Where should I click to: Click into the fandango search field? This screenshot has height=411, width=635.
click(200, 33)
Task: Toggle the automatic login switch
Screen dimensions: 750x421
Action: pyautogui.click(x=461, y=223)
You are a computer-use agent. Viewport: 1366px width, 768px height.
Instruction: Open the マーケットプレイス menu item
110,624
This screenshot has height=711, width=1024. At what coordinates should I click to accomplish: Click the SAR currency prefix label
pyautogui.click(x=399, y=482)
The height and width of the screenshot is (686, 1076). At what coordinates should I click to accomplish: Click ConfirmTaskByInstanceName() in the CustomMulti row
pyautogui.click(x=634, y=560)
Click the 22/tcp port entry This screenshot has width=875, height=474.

━━━━━━━━

- PROBLEM STATEMENT: Write out every entry again exactly, please, with nothing missing.

- REPLY:
Where should I click to: Click into the fandango search field? This screenshot has height=411, width=635.
click(200, 33)
Task: Toggle the automatic login switch
Screen dimensions: 750x421
Action: pyautogui.click(x=461, y=223)
You are a computer-use agent. Viewport: 1366px width, 768px height.
Instruction: Open the マーケットプレイス menu item
110,624
This screenshot has height=711, width=1024. At what coordinates should I click to accomplish: Click the SAR currency prefix label
pyautogui.click(x=399, y=482)
The height and width of the screenshot is (686, 1076). At what coordinates should I click to accomplish: Click ConfirmTaskByInstanceName() in the CustomMulti row
pyautogui.click(x=634, y=560)
Click the 22/tcp port entry This screenshot has width=875, height=474.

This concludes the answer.